In the event of wire fraud in financial services, who is actually liable?
We’re not talking about sending $20 to the wrong PayPal person for last Friday’s pizza – these transactions are in the millions.
If you work in the private capital markets, finding out that funds were mistakenly wired to the wrong hands is your worst nightmare – and understandably so. We’re not talking about sending $20 to the wrong PayPal person for last Friday’s pizza – these transactions are in the millions and are only increasing. In fact, financial transactions in the private capital markets have been steadily increasing in both size and frequency, making it the ideal target for impersonation fraud.
But in the unfortunate event of fraud, who is to blame? That question is far more complicated to answer.

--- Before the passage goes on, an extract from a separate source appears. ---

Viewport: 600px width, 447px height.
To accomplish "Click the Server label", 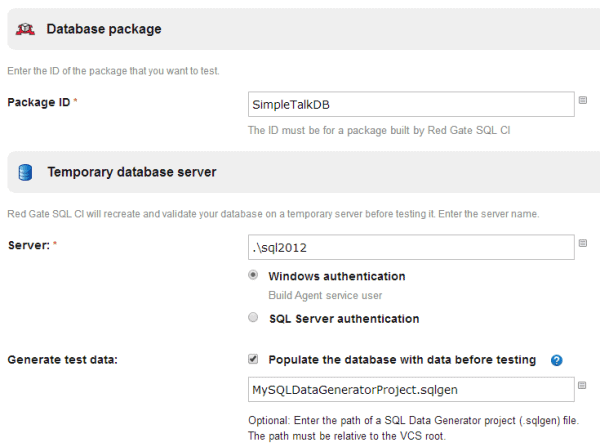I will [x=28, y=246].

Despite society’s massive strides in technology, email surprisingly still prevails when it comes to financial communications, including the sharing of account numbers and routing numbers. Through this lens, it’s easy to understand why wire transfer fraud has become so prominent in recent years.
While ransomware and data breaches command the headlines, impersonation remains one of the most prolific forms of fraud. In the U.S., cybercriminals have stolen billions of dollars from participants in M&A and real estate transactions, customers of financial institutions, investors, law firms, and other high-value targets. In fact, the FBI noted in their most recent Internet Crime Report that impersonator fraud has become the costliest type of cyber-attack, with more than 19,000 complaints last year claiming a total adjusted loss of approximately $1.8 Billion.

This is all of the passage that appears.